Une exposition qui comprend des installations, des vidéos et des films intéressants, un catalogue – de plus gratuit – pour détailler les démarches, et une artiste chargée de la réception qui connaît particulièrement bien son sujet (un fait si rare qu’il mérite d’être signalé), c’est au Commun, dans le BAC de la rue des Bains, jusqu’au 2 août.

Les effets de l’activité humaine sur l’écosystème de la planète sont le cadre général de darker and darker grows the landscape où Isabelle Vuille et Bénédicte le Pimpec mettent en scène neuf artistes qui concentrent leur attention sur les rapports de l’homme avec (ou contre) ses semblables, la nature et la science.

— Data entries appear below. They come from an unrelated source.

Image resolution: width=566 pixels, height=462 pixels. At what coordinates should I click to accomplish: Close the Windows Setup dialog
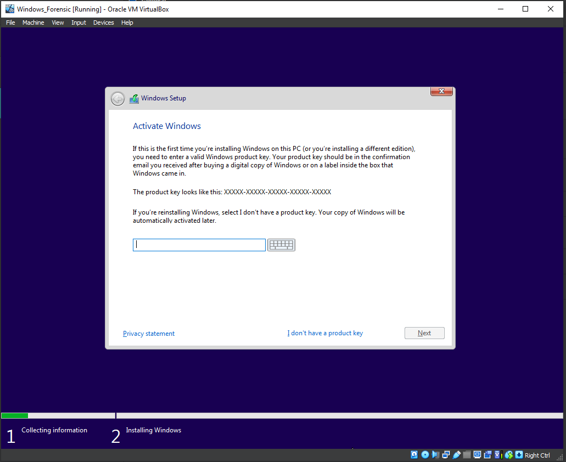(x=441, y=92)
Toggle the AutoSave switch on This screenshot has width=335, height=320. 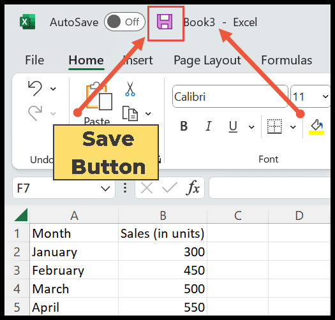pos(124,22)
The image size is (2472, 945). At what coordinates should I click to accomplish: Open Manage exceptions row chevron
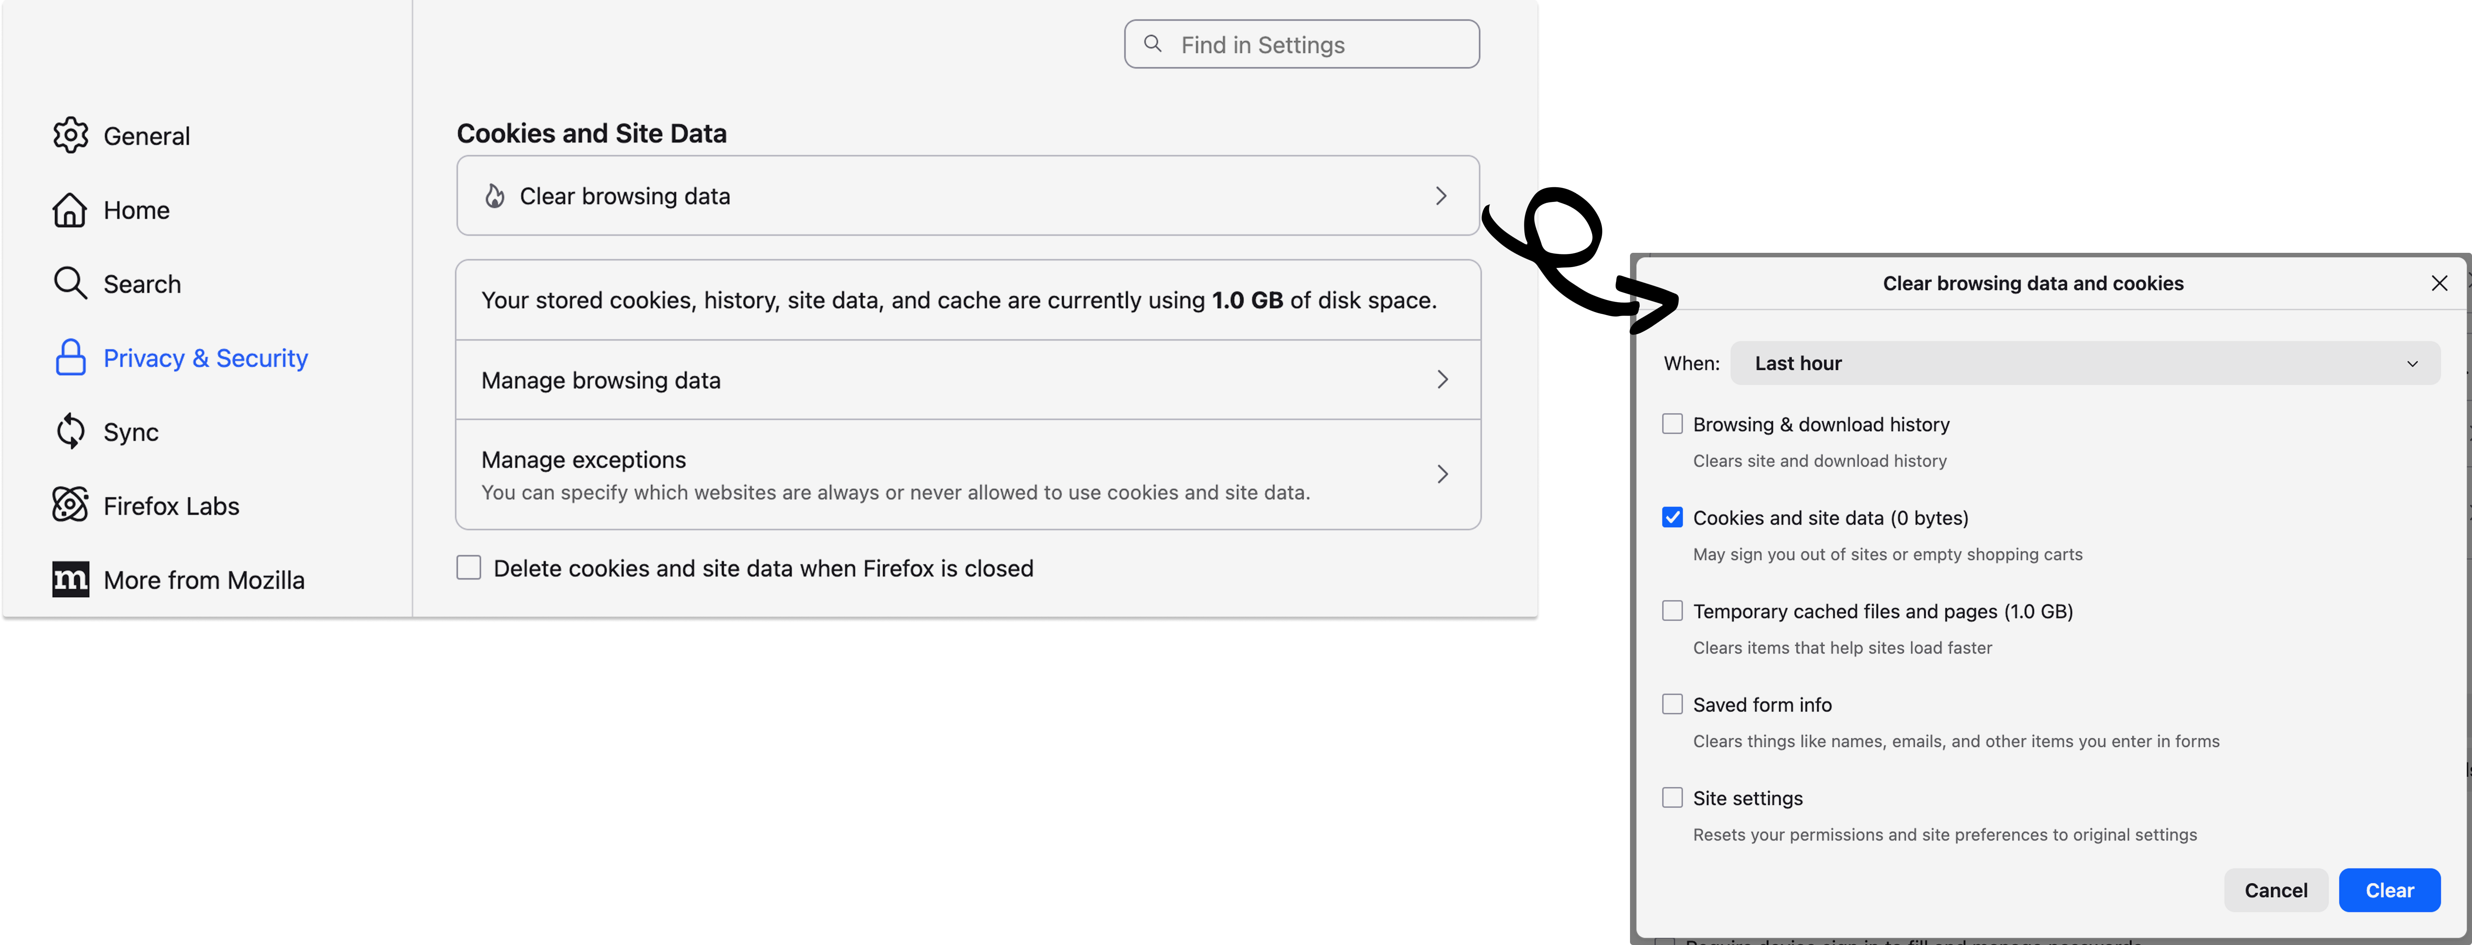[1441, 474]
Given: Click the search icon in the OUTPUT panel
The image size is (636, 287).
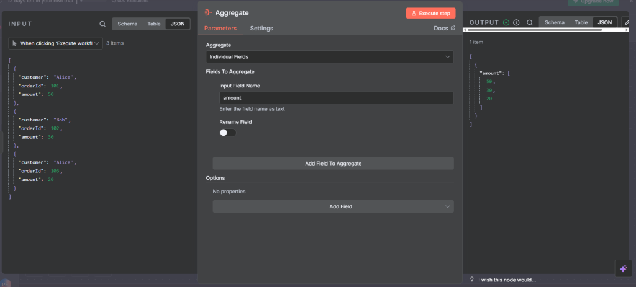Looking at the screenshot, I should click(530, 22).
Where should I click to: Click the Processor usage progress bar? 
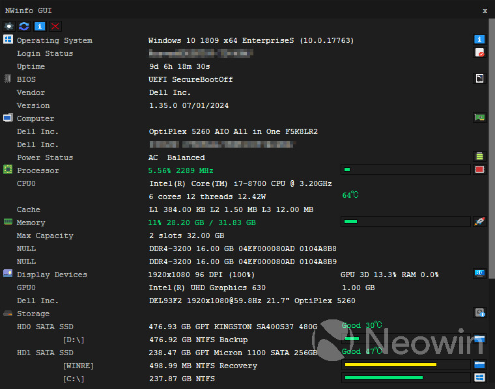pyautogui.click(x=406, y=170)
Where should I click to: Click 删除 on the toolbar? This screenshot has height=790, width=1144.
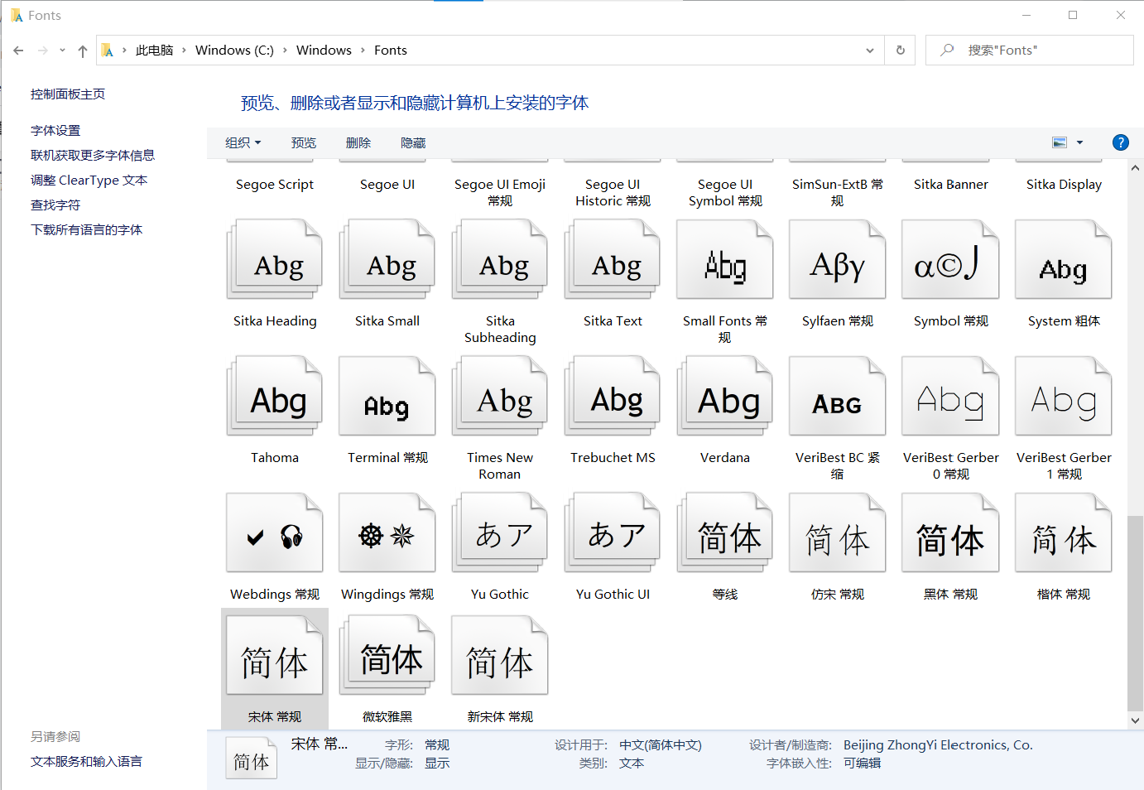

« Dans le roman de Michel Houellebecq, la possibilité d’une île désignerait la possibilité de sortir de soi pour s’ouvrir au monde, pour découvrir des territoires inconnus et y trouver une forme d’accomplissement. Si le motif de l’île a toujours fait miroiter des images de nature et de luxuriance, jouant à la fois d’une réalité géographique et d’une allégorie, qu’est-ce que cette image, romantique et fantasmée, peut encore dire aujourd’hui ? Que peut-on encore désirer chercher, dans un monde de plus en plus connu, répertorié, connecté, surveillé – un monde épuisé ? Faudra-t-il, comme le personnage houellebecquien, être privé de liberté de mouvement pour avoir envie d’explorer quelque chose ? Faudra-t-il que le monde soit détruit pour qu’on le regarde encore ? »  (Extrait du catalogue, Isabelle Vuille et Bénédicte le Pimpec).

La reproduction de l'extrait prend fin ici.